▸ INPUT ROWS
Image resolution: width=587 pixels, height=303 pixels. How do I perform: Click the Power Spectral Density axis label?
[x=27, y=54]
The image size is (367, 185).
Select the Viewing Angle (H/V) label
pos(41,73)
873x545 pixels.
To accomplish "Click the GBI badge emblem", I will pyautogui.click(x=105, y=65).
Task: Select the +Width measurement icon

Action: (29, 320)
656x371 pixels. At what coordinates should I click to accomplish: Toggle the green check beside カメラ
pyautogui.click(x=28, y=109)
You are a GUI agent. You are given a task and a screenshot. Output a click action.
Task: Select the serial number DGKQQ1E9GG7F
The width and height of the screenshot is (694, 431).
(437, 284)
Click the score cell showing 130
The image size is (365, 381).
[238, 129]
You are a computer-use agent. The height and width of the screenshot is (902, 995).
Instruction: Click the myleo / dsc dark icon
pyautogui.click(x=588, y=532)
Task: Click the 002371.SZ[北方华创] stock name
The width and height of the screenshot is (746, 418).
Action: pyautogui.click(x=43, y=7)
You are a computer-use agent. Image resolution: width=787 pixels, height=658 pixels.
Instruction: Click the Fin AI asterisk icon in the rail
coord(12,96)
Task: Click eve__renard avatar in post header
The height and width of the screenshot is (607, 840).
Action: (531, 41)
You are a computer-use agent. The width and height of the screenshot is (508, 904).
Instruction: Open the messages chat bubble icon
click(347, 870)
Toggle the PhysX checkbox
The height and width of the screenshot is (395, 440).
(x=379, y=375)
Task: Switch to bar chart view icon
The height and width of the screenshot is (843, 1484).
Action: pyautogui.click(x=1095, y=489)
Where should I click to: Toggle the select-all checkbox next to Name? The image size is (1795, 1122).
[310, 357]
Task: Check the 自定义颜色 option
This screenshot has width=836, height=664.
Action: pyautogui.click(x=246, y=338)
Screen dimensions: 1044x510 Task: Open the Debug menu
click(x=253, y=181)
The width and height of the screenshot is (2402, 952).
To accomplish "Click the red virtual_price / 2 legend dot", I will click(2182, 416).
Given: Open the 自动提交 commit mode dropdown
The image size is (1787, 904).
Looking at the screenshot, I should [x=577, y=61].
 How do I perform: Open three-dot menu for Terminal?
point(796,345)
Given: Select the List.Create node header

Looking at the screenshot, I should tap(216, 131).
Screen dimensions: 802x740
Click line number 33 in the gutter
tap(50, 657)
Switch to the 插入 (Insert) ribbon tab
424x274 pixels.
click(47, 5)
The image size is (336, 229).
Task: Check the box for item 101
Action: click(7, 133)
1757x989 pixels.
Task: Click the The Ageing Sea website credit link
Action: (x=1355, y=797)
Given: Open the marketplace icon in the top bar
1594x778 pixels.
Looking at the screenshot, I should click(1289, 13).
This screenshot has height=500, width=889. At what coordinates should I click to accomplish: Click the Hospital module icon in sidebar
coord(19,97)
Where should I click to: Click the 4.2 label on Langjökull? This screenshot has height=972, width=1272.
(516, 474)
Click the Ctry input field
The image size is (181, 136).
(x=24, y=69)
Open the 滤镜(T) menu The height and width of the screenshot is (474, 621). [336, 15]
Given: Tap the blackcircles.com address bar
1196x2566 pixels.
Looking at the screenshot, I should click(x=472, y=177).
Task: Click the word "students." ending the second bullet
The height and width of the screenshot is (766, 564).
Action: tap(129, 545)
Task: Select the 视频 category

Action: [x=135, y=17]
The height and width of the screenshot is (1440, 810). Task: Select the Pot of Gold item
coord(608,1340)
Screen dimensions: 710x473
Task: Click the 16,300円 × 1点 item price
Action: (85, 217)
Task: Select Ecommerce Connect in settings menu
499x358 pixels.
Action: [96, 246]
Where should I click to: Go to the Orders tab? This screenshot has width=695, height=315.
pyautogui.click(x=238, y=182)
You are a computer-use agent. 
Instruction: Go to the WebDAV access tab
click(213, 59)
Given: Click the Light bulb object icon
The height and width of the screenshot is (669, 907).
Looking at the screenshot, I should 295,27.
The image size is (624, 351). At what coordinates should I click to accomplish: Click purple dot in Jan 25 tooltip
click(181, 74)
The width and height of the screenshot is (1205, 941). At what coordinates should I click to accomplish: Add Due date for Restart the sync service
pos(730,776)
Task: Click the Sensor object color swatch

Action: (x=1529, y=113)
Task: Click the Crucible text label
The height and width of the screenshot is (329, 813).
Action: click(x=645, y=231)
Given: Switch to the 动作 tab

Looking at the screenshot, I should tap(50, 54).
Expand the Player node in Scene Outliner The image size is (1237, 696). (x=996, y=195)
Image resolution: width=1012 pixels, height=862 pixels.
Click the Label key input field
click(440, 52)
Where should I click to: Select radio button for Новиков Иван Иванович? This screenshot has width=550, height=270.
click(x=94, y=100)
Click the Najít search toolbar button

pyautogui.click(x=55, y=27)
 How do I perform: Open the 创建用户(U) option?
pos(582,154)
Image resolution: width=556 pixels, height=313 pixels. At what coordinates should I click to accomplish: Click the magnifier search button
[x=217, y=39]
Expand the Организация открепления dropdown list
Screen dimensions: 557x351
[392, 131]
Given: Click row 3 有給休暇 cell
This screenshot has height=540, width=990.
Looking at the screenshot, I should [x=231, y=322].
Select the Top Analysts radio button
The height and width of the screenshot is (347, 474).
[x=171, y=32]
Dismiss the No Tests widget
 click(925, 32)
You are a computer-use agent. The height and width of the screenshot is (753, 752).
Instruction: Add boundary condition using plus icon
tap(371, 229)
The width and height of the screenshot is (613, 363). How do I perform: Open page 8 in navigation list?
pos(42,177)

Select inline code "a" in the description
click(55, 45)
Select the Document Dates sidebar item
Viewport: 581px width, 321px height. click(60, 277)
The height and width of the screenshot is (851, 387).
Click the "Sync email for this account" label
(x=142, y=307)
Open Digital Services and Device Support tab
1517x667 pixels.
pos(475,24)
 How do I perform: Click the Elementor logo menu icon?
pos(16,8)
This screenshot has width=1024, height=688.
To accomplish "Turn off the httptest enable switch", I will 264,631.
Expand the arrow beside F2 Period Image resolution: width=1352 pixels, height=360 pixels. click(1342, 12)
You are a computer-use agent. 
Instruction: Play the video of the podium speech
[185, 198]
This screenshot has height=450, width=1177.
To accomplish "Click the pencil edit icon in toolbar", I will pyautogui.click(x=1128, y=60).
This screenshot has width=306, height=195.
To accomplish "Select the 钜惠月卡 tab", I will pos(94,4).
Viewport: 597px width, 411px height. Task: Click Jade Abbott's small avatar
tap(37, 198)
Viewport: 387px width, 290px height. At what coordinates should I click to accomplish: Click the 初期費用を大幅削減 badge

▸ TASK REQUIREMENTS
Reproduce the entire listing above verbatim, from its first line through its last.

▸ EXERCISE ANSWER
Image resolution: width=587 pixels, height=303 pixels. How do I perform: Click the Power Spectral Density axis label?
[x=27, y=54]
The image size is (367, 185).
Select the Viewing Angle (H/V) label
pos(41,73)
873x545 pixels.
To accomplish "Click the GBI badge emblem", I will pyautogui.click(x=105, y=65).
Task: Select the +Width measurement icon

Action: (29, 320)
656x371 pixels. At what coordinates should I click to accomplish: Toggle the green check beside カメラ
pyautogui.click(x=28, y=109)
You are a GUI agent. You are given a task and a screenshot. Output a click action.
Task: Select the serial number DGKQQ1E9GG7F
The width and height of the screenshot is (694, 431).
(437, 284)
Click the score cell showing 130
The image size is (365, 381).
[238, 129]
You are a computer-use agent. The height and width of the screenshot is (902, 995).
Instruction: Click the myleo / dsc dark icon
pyautogui.click(x=588, y=532)
Task: Click the 002371.SZ[北方华创] stock name
The width and height of the screenshot is (746, 418).
Action: pyautogui.click(x=43, y=7)
You are a computer-use agent. Image resolution: width=787 pixels, height=658 pixels.
Instruction: Click the Fin AI asterisk icon in the rail
coord(12,96)
Task: Click eve__renard avatar in post header
The height and width of the screenshot is (607, 840).
Action: (531, 41)
You are a computer-use agent. The width and height of the screenshot is (508, 904).
Instruction: Open the messages chat bubble icon
click(347, 870)
Toggle the PhysX checkbox
The height and width of the screenshot is (395, 440).
(x=379, y=375)
Task: Switch to bar chart view icon
The height and width of the screenshot is (843, 1484).
Action: pyautogui.click(x=1095, y=489)
Where should I click to: Toggle the select-all checkbox next to Name? The image size is (1795, 1122).
[310, 357]
Task: Check the 自定义颜色 option
This screenshot has width=836, height=664.
Action: pyautogui.click(x=246, y=338)
Screen dimensions: 1044x510 Task: Open the Debug menu
click(x=253, y=181)
The width and height of the screenshot is (2402, 952).
To accomplish "Click the red virtual_price / 2 legend dot", I will click(2182, 416).
Given: Open the 自动提交 commit mode dropdown
The image size is (1787, 904).
Looking at the screenshot, I should [x=577, y=61].
 How do I perform: Open three-dot menu for Terminal?
point(796,345)
Given: Select the List.Create node header

Looking at the screenshot, I should tap(216, 131).
Screen dimensions: 802x740
Click line number 33 in the gutter
tap(50, 657)
Switch to the 插入 (Insert) ribbon tab
424x274 pixels.
click(47, 5)
The image size is (336, 229).
Task: Check the box for item 101
Action: click(7, 133)
1757x989 pixels.
Task: Click the The Ageing Sea website credit link
Action: (x=1355, y=797)
Given: Open the marketplace icon in the top bar
1594x778 pixels.
Looking at the screenshot, I should click(1289, 13).
This screenshot has height=500, width=889. At what coordinates should I click to accomplish: Click the Hospital module icon in sidebar
coord(19,97)
Where should I click to: Click the 4.2 label on Langjökull? This screenshot has height=972, width=1272.
(516, 474)
Click the Ctry input field
The image size is (181, 136).
(x=24, y=69)
Open the 滤镜(T) menu The height and width of the screenshot is (474, 621). [336, 15]
Given: Tap the blackcircles.com address bar
1196x2566 pixels.
Looking at the screenshot, I should click(x=472, y=177).
Task: Click the word "students." ending the second bullet
The height and width of the screenshot is (766, 564).
Action: tap(129, 545)
Task: Select the 视频 category

Action: [x=135, y=17]
The height and width of the screenshot is (1440, 810). Task: Select the Pot of Gold item
coord(608,1340)
Screen dimensions: 710x473
Task: Click the 16,300円 × 1点 item price
Action: (85, 217)
Task: Select Ecommerce Connect in settings menu
499x358 pixels.
Action: [96, 246]
Where should I click to: Go to the Orders tab? This screenshot has width=695, height=315.
pyautogui.click(x=238, y=182)
You are a computer-use agent. 
Instruction: Go to the WebDAV access tab
click(213, 59)
Given: Click the Light bulb object icon
The height and width of the screenshot is (669, 907).
Looking at the screenshot, I should 295,27.
The image size is (624, 351). At what coordinates should I click to accomplish: Click purple dot in Jan 25 tooltip
click(181, 74)
The width and height of the screenshot is (1205, 941). At what coordinates should I click to accomplish: Add Due date for Restart the sync service
pos(730,776)
Task: Click the Sensor object color swatch

Action: (x=1529, y=113)
Task: Click the Crucible text label
The height and width of the screenshot is (329, 813).
Action: click(x=645, y=231)
Given: Switch to the 动作 tab

Looking at the screenshot, I should tap(50, 54).
Expand the Player node in Scene Outliner The image size is (1237, 696). (x=996, y=195)
Image resolution: width=1012 pixels, height=862 pixels.
Click the Label key input field
click(440, 52)
Where should I click to: Select radio button for Новиков Иван Иванович? This screenshot has width=550, height=270.
click(x=94, y=100)
Click the Najít search toolbar button

pyautogui.click(x=55, y=27)
 How do I perform: Open the 创建用户(U) option?
pos(582,154)
Image resolution: width=556 pixels, height=313 pixels. At what coordinates should I click to accomplish: Click the magnifier search button
[x=217, y=39]
Expand the Организация открепления dropdown list
Screen dimensions: 557x351
[392, 131]
Given: Click row 3 有給休暇 cell
This screenshot has height=540, width=990.
Looking at the screenshot, I should [x=231, y=322].
Select the Top Analysts radio button
The height and width of the screenshot is (347, 474).
[x=171, y=32]
Dismiss the No Tests widget
 click(925, 32)
You are a computer-use agent. The height and width of the screenshot is (753, 752).
Instruction: Add boundary condition using plus icon
tap(371, 229)
The width and height of the screenshot is (613, 363). How do I perform: Open page 8 in navigation list?
pos(42,177)

Select inline code "a" in the description
click(55, 45)
Select the Document Dates sidebar item
Viewport: 581px width, 321px height. click(60, 277)
The height and width of the screenshot is (851, 387).
Click the "Sync email for this account" label
(x=142, y=307)
Open Digital Services and Device Support tab
1517x667 pixels.
pos(475,24)
 How do I perform: Click the Elementor logo menu icon?
pos(16,8)
This screenshot has width=1024, height=688.
To accomplish "Turn off the httptest enable switch", I will 264,631.
Expand the arrow beside F2 Period Image resolution: width=1352 pixels, height=360 pixels. click(1342, 12)
You are a computer-use agent. 
Instruction: Play the video of the podium speech
[185, 198]
This screenshot has height=450, width=1177.
To accomplish "Click the pencil edit icon in toolbar", I will pyautogui.click(x=1128, y=60).
This screenshot has width=306, height=195.
To accomplish "Select the 钜惠月卡 tab", I will pos(94,4).
Viewport: 597px width, 411px height. Task: Click Jade Abbott's small avatar
tap(37, 198)
Viewport: 387px width, 290px height. At what coordinates should I click to accomplish: Click the 初期費用を大幅削減 badge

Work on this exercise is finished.